TASK PROMPT
Quote the entries below from the line with "Task: Open Glacier Bay in CX Lineup" through the line with "Go back with", both ends included, and only those lines.
--------------------
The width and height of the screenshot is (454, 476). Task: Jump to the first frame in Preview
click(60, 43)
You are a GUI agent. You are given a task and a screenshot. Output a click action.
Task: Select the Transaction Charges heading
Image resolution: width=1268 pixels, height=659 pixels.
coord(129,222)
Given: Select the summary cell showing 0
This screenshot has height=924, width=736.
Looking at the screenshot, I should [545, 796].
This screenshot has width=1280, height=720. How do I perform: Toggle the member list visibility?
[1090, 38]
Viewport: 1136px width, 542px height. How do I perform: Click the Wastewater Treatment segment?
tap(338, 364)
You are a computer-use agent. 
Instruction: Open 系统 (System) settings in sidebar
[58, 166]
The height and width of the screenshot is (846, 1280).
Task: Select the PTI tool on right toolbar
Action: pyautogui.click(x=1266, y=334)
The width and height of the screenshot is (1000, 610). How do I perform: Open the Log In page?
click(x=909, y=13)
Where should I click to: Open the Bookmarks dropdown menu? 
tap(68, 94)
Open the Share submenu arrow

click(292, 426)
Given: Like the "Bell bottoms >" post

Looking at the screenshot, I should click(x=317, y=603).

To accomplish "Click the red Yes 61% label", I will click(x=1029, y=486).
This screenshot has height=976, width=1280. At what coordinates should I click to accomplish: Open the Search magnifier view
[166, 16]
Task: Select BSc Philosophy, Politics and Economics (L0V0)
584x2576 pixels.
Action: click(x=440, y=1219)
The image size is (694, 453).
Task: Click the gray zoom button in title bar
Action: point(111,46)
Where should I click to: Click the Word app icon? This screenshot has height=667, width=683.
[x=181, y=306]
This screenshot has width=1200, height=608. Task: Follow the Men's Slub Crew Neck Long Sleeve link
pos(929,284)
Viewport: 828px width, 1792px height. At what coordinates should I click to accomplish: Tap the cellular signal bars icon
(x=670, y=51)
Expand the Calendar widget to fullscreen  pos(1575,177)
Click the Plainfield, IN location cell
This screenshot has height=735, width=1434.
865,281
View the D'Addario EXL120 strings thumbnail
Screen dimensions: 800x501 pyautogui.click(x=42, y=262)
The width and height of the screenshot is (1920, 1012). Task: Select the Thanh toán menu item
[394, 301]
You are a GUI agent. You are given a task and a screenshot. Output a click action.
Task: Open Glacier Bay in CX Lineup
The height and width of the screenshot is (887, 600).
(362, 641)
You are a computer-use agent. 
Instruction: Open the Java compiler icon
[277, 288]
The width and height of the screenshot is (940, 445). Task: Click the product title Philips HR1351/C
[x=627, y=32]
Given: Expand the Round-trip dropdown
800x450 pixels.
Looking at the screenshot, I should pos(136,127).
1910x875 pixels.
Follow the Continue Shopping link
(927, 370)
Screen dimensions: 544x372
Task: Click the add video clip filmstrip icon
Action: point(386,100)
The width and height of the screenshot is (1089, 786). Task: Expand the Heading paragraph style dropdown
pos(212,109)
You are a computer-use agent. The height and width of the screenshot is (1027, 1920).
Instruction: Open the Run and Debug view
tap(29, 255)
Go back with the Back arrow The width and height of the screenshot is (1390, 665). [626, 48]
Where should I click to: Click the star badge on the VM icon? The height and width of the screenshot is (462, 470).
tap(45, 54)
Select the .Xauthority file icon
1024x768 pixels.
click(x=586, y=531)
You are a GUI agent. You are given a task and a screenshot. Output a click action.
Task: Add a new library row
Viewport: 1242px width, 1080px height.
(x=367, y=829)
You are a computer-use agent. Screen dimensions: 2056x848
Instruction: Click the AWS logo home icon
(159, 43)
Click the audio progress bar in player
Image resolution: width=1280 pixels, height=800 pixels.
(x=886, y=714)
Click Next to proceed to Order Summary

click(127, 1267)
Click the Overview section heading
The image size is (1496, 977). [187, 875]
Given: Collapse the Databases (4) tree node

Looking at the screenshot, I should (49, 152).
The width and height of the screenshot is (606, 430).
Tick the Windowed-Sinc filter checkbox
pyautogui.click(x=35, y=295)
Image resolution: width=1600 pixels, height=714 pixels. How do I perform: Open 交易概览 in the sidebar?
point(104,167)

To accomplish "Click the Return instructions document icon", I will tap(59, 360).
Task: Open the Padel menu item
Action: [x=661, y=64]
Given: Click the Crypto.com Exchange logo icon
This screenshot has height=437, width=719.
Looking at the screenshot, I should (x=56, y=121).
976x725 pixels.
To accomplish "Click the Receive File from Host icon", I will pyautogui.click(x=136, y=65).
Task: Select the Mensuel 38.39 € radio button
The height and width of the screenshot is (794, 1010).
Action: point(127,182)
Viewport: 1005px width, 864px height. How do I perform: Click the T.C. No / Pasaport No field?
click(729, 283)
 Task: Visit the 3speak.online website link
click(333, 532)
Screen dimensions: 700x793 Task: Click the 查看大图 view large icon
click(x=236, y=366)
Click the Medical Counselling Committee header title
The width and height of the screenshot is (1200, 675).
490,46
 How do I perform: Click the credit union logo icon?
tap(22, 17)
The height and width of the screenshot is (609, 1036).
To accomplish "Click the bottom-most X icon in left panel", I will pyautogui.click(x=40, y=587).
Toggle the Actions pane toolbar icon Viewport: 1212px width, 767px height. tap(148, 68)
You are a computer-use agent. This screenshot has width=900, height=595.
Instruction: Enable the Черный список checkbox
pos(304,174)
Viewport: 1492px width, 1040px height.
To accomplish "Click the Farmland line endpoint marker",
--------------------
RESPONSE
Task: Open Glacier Bay in CX Lineup
The height and width of the screenshot is (887, 600).
(362, 641)
You are a computer-use agent. 
Instruction: Open the Java compiler icon
[277, 288]
The width and height of the screenshot is (940, 445). Task: Click the product title Philips HR1351/C
[x=627, y=32]
Given: Expand the Round-trip dropdown
800x450 pixels.
Looking at the screenshot, I should pos(136,127).
1910x875 pixels.
Follow the Continue Shopping link
(927, 370)
Screen dimensions: 544x372
Task: Click the add video clip filmstrip icon
Action: point(386,100)
The width and height of the screenshot is (1089, 786). Task: Expand the Heading paragraph style dropdown
pos(212,109)
You are a computer-use agent. The height and width of the screenshot is (1027, 1920).
Instruction: Open the Run and Debug view
tap(29, 255)
Go back with the Back arrow The width and height of the screenshot is (1390, 665). [626, 48]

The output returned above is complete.